WARN Worker: Failed to connect to master MYAY:7077
重新看了一下master的配置,重新启动slave:
$ ./sbin/stop-slave.sh ./sbin/start-slave.sh spark://[hostname]:7077 starting org.apache.spark.deploy.worker.Worker, logging to /home/work/data/installed/spark-2.0.1-bin-hadoop2.7/logs/spark-work-org.apache.spark.deploy.worker.Worker-1-gzns-ecom-baiduhui-201605-m42n05.gzns.baidu.com.out 看日志不再报错
看 http://10.117.146.12:8340/ 增加了一个 worker
看slave 的UI 界面 http://10.117.146.12:8341/ 也能正常看到。 (11.27注:看起来主从都是这台机器)
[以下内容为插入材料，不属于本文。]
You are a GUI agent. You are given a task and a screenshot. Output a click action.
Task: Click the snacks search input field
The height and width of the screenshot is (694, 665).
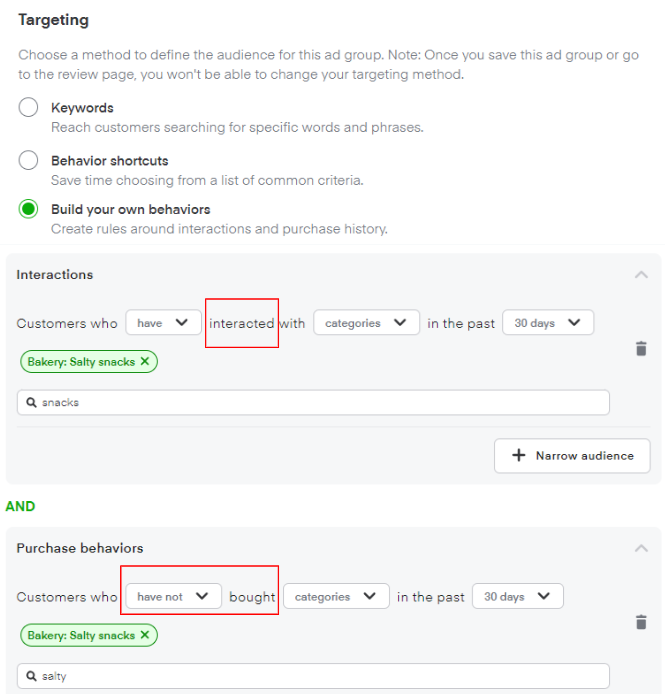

现在,就可以把刚刚单机的任务提交到spark集群上来运行了:
./bin/spark-submit --master spark://10.117.146.12:7077 examples/src/main/python/pi.py 10 结果日志包括了: 16/11/04 02:30:47 INFO DAGScheduler: Job 0 finished: reduce at /home/work/data/installed/spark-2.0.1-bin-hadoop2.7/examples/src/main/python/pi.py:43, took 2.081995 s Pi is roughly 3.140340 16/11/04 02:30:47 INFO SparkUI: Stopped Spark web UI at http://10.117.146.12:4040
spark程序也可以部署到yarn集群上执行,也就是我们部署hadoop时启动的yarn
我们需要提前配置好HADOOP_CONF_DIR,如下:
HADOOP_CONF_DIR=${HADOOP_HOME}/etc/hadoop/
export HADOOP_CONF_DIR
然后把任务提交到Yarn集群上:
./bin/spark-submit --master yarn --deploy-mode cluster examples/src/main/python/pi.py 10 能看到打印了很多日志: 16/11/04 02:33:52 INFO client.RMProxy: Connecting to ResourceManager at /10.117.146.12:8032 16/11/04 02:33:52 INFO yarn.Client: Requesting a new application from cluster with 1 NodeManagers ... 16/11/04 02:34:08 INFO yarn.Client: client token: N/A diagnostics: N/A ApplicationMaster host: 10.117.146.12 ApplicationMaster RPC port: 0 queue: default start time: 1478198035784 final status: SUCCEEDED tracking URL: http://gzns-ecom-baiduhui-201605-m42n05.gzns.baidu.com:8320/proxy/application_1478162780323_0003/ user: work 16/11/04 02:34:08 INFO yarn.Client: Deleting staging directory hdfs://localhost:8390/user/work/.sparkStaging/application_1478162780323_0003 16/11/04 02:34:08 INFO util.ShutdownHookManager: Shutdown hook called 16/11/04 02:34:08 INFO util.ShutdownHookManager: Deleting directory /tmp/spark-8521df06-7a45-4fe5-81ce-6a2a26852eb1
在Hadoop任务的管理界面 http://10.117.146.12:8320/cluster 能看到跑了这个任务:
还没了解清楚,在yarn的配置下,怎么获得输出。可以再研究一下。
总结一下
hdfs是所有hadoop生态的底层存储架构,它主要完成了分布式存储系统的逻辑,凡是需要存储的都基于其上构建
yarn是负责集群资源管理的部分,这个资源主要指计算资源,因此它支撑了各种计算模块
map-reduce组件主要完成了map-reduce任务的调度逻辑,它依赖于hdfs作为输入输出及中间过程的存储,因此在hdfs之上,它也依赖yarn为它分配资源,因此也在yarn之上
hbase基于hdfs存储,通过独立的服务管理起来,因此仅在hdfs之上
hive基于hdfs存储,通过独立的服务管理起来,因此仅在hdfs之上
spark基于hdfs存储,即可以依赖yarn做资源分配计算资源也可以通过独立的服务管理,因此在hdfs之上也在yarn之上,从结构上看它和mapreduce一层比较像
总之,每一个系统负责了自己擅长的一部分,同时相互依托,形成了整个hadoop生态。